The nature of COVALENT BONDS & the TWO TYPES
- The ELECTROSTATIC ATTRACTION of two neighbouring NUCLEI for the pair of electrons shared between them.
- Formed when the SINGLY OCCUPIED ORBITALS on two neighbouring atoms OVERLAP.
- The NUCLEI attract the pair of electrons located in the orbitals between them.
TWO TYPES:
- Sigma bond
- Pi bond
Sigma bond
- Formed when the ORBITALS of two atoms OVERLAP along the line drawn through the two nuclei.
Pi bond
- Formed when the overlapping orbitals on two atoms are PERPENDICULAR to the line drawn through the two nuclei.
- Formed ONLY when two P ORBITALS overlap SIDE ON.
- SIDE ON overlap of two p orbitals is less than the END ON overlap of two p orbitals.
- Therefore the STRENGTH of a pi bond is LESS than that of a sigma bond.
Speciality of CARBON
- When carbon forms organic compounds, one of the pair 2s electrons is promoted to the vacant 2pz orbital.
- The 2s, 2px, 2py and 2pz all become SINGLY occupied:
1s2 2s1 2px1 2py1 2pz1
- Pairing these four unpaired electrons gives rise to FOUR COVALENT BONDS.

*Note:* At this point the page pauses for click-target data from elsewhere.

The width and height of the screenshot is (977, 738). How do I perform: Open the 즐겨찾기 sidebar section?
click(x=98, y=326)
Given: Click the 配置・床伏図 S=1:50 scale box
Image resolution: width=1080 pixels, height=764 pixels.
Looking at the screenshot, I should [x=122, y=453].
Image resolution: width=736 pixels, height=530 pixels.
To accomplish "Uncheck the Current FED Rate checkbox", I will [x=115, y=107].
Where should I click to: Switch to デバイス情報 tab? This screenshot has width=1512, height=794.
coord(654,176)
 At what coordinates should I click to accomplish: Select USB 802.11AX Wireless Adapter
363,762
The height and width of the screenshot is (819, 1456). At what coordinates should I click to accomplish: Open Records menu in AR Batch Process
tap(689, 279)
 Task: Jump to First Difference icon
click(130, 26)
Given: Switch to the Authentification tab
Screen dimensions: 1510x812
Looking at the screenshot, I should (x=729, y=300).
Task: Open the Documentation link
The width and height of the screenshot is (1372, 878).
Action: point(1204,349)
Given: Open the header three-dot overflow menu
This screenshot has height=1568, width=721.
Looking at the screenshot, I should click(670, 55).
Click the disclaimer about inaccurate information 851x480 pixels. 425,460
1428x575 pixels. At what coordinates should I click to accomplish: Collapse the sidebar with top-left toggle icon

Covalent bonding in ALKENES
ETHENE as an example.
Both CARBON atoms in ethene have:
THREE SIGMA BONDS:
- one C-C and two C-H bonds.
- these are formed when the carbon 2s , 2px and 2py orbitals overlap with the two HYDROGEN 1s and adjacent carbon 2s orbitals.
ONE PI BOND:
- Formed by the side on overlap of 2pz orbitals on adjacent carbon atoms .
- Each 2pz orbital contains 1 electron
- The pi bond contains TWO ELECTRONS which can be found above or below the plane of atoms between the two carbon atoms.
- The pi bond prevents the C-C SIGMA bond from ROTATING and so the attached groups are fixed in space.
- This property gives rise to E-Z isomerism
Cis - trans isomerism REQUIREMENTS
A C=C double bond must be present ~ holds the attached groups in different spacial arrangements because it CANNOT ROTATE , unlike single C-C bonds.
Two different groups on each carbon in the C=C double bond~
One group must be HYDROGEN and the other group must be the SAME.
E-Z isomerism REQUIREMENTS
- a C=C double bond must be present.
- Two different groups must be on each carbon in the C=C double bond~
Only ONE GROUP common to both carbons
Geometric isomerism REQUIREMENTS
- A C=C double bond must be present.
- Two different groups must be on each carbon in the C=C double bond~
ALL FOUR GROUPS ARE DIFFERENT
Stereoisomerism
Compounds with the same STRUCTURAL FORMULA but have different ARRANGEMENT of atoms in space.
THREE TYPES:
- geometric
- E-Z
- cis-trans
REACTIONS of alkenes
- The pi bond in alkenes is ELECTRON RICH and WEAKER than the sigma bond.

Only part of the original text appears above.